• **Study text**
After his stint as Wing Commander of the 220th Airlift Wing, Parreño was also named as the deputy commander of the Air Mobility Command and as the deputy commander of Air Logistics Command. Parreño was later promoted to the rank of major general in 2021, becoming the youngest officer to earn the rank at the age of 52, as he was named as the Air Force Inspector General.

Parreño was also named as Chief of Air Staff and after a few months, on November 24, 2022 he was named as Acting Vice Commander of the PAF, succeeding Then-Major General Arthur V. Cordura, who was named as the Vice-Chief of Staff of the Armed Forces of the Philippines. Three weeks later, Parreño was named by President Bongbong Marcos as the new Commanding General of the Philippine Air Force, following the retirement of Lieutenant General Connor Anthony Canlas Sr. During his assumption speech, Parreño vowed to sustain his predecessor's efforts under the "LIPAD PAF" Command Thrust, as well as the PAF Modernization Program through the acquisition of new modern assets, and to be a “genuine leader” to all units. He also created his leadership thrust named "AXEL PAF", with a motto "Accelerate PAF with Excellence". He was promoted to the rank of Lieutenant General on January 24, 2023. During the 76th anniversary of the PAF, Parreño emphasized the importance of the PAF to "improve the capability, credibility and sustainability" towards their future goals. Throughout his term, Parreño also pushed for modernizing the air force's strategy and doctrines against external threats, as well as led the implementation of intensified operations, such as the air force's campaign against human trafficking, where he rescued a total of 320 trafficked individuals, and for launching a total of 119 intelligence, surveillance, and reconnaissance (ISR) missions. Parreño also oversaw the delivery of various assets in the air force, such as the delivery of two TAI/AgustaWestland T129 ATAK attack helicopters, a EADS CASA C-295M medium transport plane, ten S-70A-5/i, three Mitsubishi Electric J/FPS-3ME fixed radars, a Mitsubishi Electric J/TPS-P14ME mobile radar, and other land-based assets for various missions.

• **Source material**
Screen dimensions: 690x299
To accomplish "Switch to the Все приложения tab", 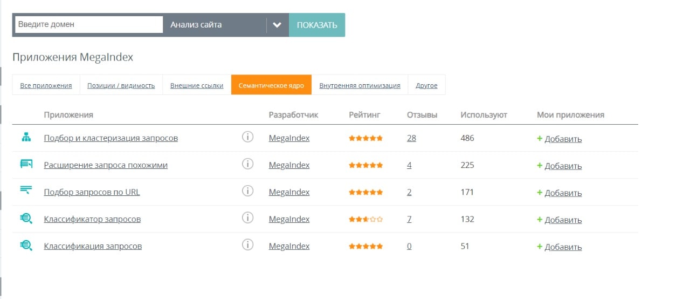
--
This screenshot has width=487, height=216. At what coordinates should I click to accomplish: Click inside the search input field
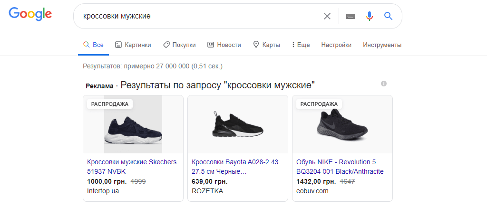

• **Prompt 1**
According to the passage on Parreño's air force career, how many intelligence, surveillance, and reconnaissance missions were launched during his term?
• **Prompt 2**
Extend the passage on Parreño's air force career, picking up after its final sentence.
The data has no connection to the passage on Parreño's air force career.

• **Exercise output 1**
A total of 119.

• **Exercise output 2**
Parreño retired from military service on 19 December 2024, after finishing his two-year term and was replaced by then-AFP Vice Chief of Staff Lieutenant General Arthur Cordura.

==Awards from Military Service==
- - Commander, Philippine Legion of Honor
- - Commander, Philippine Legion of Honor (awarded on 19 December 2024 for his stint as Commanding General of the Philippine Air Force)
- - 2 Outstanding Achievement Medal
- - 5 Distinguished Service Star Medals
- - 11 Meritorious Achievement Medals
- - 3 Distinguished Service Medals
- 1 Chief of Staff of the AFP Commendation Medal
- 2 Gawad sa Kaunlaran medals
- 1 Bronze Cross Medal
- 4 Silver Wing Medals
- Military Merit Medals (with one golden anahaw and three silver anahaws, 39 total medals)
- 1 Sagisag ng Ulirang Kawal medal
- 5 Military Civic Action Medals
- 3 Parangal sa Kapanalig ng Sandatahang Lakas ng Pilipinas Medals
- 11 Military Commendation Medals
- Presidential Security Service Ribbon
- 4 AFP Long Service Medal (with two campaign stars)
- 4 Anti-dissidence Campaign Medals
- 2 Luzon Anti-dissidence Campaign Medals (with one campaign stars)
- 2 Visayas Anti-Dissidence Campaign Medal
- 2 Mindanao Anti-dissidence Campaign Medal
- 1 Kalayaan Island Group Campaign Medal
- 2 Northern Maritime Frontier Campaign Medals
- Disaster Relief and Rehabilitation Operations Ribbon

===Unit Decorations===
- Philippine Republic Presidential Unit Citation
- People Power II Unit Citation
- Martial Law Unit Citation

===Badges===
- Combat Commander's Badge
- Master AFP Parachutist Badge
- Philippine Air Force Gold Wings Badge
- PAF Flight Plan 2040 Badge
- Commanding General, Philippine Air Force Badge

==Personal life==
Parreño is often known by his peers as "Steph" and "Axe". He is married to Agnes Panebe-Parreño and they have three children. His interests include arts, music, and sports, and often does painting during his free time. During his younger years, he served as an officer on the school chapter of the DeMolay International, and also served as member of the CPUDHS Basketball Team, where he earned his nickname as "black Chip Engelland".